Twitter上では、相手を不快にさせるようなものや見当違いなリプライがしばしば見受けられ、それを「クソリプ(クソなリプライ)」と総称する。今回の機能は事実上の「クソリプ防止機能」と呼ばれ、誹謗中傷問題も相まって導入を歓迎する声が多く寄せられる。
ただ、寄せられるリプライを制御できる機能の存在は、
「クソリプ」を防げる一方でSNSをめぐる新たな懸念点を生み出すのも事実だ。
もともと、SNSを使用する上での課題として指摘されてきたのが「
自分と異なる意見に触れにくい」ことだ。Twitterを例にとると、運用にあたっては自分で興味・関心のあるアカウントを選択してフォローすることができ、ここで情報の取捨選択ができる。
もちろん、これ自体は画期的で素晴らしいシステムだ。私は昔から歴史が好きなので、自分のTwitterアカウントでも歴史好きを多くフォローしている。現実の世界ではなかなか歴史好きに出会えないので、同じ趣味をもつ全世界の人たちと繋がれるのは大変勉強になるし、有意義なことだ。
しかし、一方で私のタイムライン(フォローしている人のツイートを時系列で表示する機能)には、当然ながら歴史が嫌いな人は少ない。歴史嫌いにとって歴史好きのツイートはつまらないものだし、その逆もまた然りだからだ。
一方、ひとたびTwitterの世界を離れて世間に目を向けてみると、残念ながら歴史好きよりも歴史嫌い、ないしは全く興味がないという人のほうが多い。
つまり、私のSNS上では現実世界と全く異なる「SNS上の世界」が成立していることになる。すると、いつの間にか「SNSの世界は素晴らしくて、現実が間違っている」とか「SNSの世界にある風潮が現実であるかのように感じてしまう」といった心理に繋がってしまいかねないのだ。
そして、いわゆる「クソリプ防止機能」は、この流れに拍車をかけてしまうだろう。
あえて極端な例として、SNS上に「誹謗中傷は世の中をよくするために欠かせない」という考えをもっている人と、彼に同調する多くのアカウントがあったとする。彼らが自分たちのタイムラインでこのことを声高に叫んだとすれば、当然ながら第三者による「それはおかしい」というリプライが予想される。
これまでのTwitterでは、自分にとって気に入らないリプライが寄せられた場合は、リプライを一瞥してから発信者を「ブロック」するという手法がとられた。
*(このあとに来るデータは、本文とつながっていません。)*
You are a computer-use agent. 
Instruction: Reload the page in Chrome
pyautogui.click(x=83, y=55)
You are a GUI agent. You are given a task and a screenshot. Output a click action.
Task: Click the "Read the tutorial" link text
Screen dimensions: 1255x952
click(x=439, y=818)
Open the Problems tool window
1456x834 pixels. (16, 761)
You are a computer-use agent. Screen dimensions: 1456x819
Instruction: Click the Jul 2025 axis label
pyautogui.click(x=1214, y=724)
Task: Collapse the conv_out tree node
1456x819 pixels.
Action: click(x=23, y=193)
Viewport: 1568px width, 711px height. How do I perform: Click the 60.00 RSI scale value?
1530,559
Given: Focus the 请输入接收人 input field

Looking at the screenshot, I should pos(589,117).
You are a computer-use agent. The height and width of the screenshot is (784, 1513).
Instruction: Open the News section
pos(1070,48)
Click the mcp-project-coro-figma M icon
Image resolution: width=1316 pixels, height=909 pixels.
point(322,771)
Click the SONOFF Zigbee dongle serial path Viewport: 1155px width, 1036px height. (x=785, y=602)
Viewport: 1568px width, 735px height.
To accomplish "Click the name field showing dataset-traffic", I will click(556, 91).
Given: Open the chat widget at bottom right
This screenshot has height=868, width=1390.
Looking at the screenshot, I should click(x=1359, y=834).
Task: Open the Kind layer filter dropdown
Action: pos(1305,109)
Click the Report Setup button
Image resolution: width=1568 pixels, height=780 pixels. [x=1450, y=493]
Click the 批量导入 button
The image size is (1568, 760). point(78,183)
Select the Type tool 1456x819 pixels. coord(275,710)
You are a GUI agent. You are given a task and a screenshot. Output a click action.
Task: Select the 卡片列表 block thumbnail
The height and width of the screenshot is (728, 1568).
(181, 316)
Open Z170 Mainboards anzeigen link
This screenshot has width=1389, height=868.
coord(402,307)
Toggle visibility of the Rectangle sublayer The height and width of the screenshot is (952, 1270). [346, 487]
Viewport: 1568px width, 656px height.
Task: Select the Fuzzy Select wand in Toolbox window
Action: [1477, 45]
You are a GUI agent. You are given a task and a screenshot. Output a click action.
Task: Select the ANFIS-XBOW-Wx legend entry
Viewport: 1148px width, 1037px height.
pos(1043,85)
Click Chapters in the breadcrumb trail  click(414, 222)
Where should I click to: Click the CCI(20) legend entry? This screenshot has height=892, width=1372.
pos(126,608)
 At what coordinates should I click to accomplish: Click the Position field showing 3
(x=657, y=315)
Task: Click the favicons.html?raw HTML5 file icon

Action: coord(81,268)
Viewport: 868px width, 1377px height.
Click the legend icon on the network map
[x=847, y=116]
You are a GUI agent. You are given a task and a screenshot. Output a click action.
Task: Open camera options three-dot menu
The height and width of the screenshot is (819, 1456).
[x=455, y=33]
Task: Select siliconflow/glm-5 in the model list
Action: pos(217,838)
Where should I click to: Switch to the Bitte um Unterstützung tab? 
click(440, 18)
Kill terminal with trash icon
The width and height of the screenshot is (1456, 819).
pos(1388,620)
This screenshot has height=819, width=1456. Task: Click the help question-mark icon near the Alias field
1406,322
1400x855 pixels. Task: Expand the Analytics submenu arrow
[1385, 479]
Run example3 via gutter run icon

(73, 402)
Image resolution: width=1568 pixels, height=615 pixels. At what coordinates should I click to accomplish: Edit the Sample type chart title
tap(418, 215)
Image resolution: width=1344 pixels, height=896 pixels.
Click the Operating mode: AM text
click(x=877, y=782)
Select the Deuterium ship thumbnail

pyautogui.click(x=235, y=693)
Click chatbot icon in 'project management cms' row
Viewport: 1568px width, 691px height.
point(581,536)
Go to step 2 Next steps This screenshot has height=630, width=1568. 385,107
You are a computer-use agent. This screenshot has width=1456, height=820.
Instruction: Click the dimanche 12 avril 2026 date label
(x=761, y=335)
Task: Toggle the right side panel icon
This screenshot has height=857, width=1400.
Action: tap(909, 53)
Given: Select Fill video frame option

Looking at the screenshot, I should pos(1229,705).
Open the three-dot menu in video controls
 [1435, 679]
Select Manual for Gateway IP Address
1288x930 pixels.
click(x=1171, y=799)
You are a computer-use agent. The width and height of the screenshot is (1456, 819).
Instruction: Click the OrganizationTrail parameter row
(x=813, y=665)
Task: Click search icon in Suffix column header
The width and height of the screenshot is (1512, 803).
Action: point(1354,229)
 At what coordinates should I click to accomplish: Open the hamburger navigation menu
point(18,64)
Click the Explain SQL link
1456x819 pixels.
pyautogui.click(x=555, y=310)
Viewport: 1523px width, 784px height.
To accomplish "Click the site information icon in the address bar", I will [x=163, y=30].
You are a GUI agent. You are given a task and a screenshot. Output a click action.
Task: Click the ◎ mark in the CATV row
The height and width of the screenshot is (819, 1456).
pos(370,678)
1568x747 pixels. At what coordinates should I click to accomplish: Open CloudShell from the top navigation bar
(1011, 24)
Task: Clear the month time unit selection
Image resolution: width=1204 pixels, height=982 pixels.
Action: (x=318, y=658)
この場合、確かにブロックによって以後はリプライができなくなるものの、「自分と異なる意見が世の中にある」ということは認識できるはずだ。
ところが、リプライ防止機能を使うと初めから許可されていないアカウントのリプライが届かなくなり、異論に触れる機会が完全に失われる。しかも、自分と同じ意見を持つタイムラインの人たちは当然ながらその主張に賛同してくれる。つまり、SNSの世界では異論が「なかったこと」になるのだ。
こうなると、もはや偏った主張の増幅には収拾がつかなくなる。SNSの懸念点をますます増幅する未来が到来するかもしれない。